### Input data

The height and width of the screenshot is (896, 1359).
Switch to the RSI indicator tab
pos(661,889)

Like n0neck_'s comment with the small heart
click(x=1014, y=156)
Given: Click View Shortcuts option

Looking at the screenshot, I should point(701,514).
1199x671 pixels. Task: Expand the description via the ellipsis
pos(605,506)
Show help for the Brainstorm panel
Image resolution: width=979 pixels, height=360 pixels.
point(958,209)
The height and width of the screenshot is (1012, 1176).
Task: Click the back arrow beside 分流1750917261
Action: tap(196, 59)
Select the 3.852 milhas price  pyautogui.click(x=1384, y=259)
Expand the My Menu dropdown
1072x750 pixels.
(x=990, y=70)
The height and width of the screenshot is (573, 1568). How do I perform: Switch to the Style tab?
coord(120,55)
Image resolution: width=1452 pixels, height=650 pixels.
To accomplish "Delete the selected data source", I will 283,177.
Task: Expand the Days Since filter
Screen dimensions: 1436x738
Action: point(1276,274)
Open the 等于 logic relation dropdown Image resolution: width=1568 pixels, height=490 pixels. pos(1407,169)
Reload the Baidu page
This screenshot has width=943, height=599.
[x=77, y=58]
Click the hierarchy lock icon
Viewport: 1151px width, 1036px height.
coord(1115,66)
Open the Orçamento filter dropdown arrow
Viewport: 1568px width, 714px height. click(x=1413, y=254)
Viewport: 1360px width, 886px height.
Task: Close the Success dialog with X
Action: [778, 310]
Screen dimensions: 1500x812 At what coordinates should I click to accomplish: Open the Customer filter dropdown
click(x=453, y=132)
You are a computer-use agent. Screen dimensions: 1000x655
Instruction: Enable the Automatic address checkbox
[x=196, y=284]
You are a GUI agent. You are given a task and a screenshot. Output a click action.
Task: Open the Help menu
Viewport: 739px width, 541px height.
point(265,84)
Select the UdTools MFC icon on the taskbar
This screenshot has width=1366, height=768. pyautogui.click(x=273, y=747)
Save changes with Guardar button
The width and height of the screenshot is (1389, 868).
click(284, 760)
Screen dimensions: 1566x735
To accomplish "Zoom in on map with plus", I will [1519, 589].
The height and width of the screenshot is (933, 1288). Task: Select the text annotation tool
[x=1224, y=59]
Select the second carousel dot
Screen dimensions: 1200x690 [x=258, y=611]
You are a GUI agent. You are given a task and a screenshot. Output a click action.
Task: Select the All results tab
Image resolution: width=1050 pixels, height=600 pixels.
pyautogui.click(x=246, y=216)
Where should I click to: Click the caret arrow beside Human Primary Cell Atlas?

### Exercise description
If a line of the data contains "will", copy it out.

### Your response
To accomplish "Delete the selected data source", I will 283,177.
To accomplish "Zoom in on map with plus", I will [1519, 589].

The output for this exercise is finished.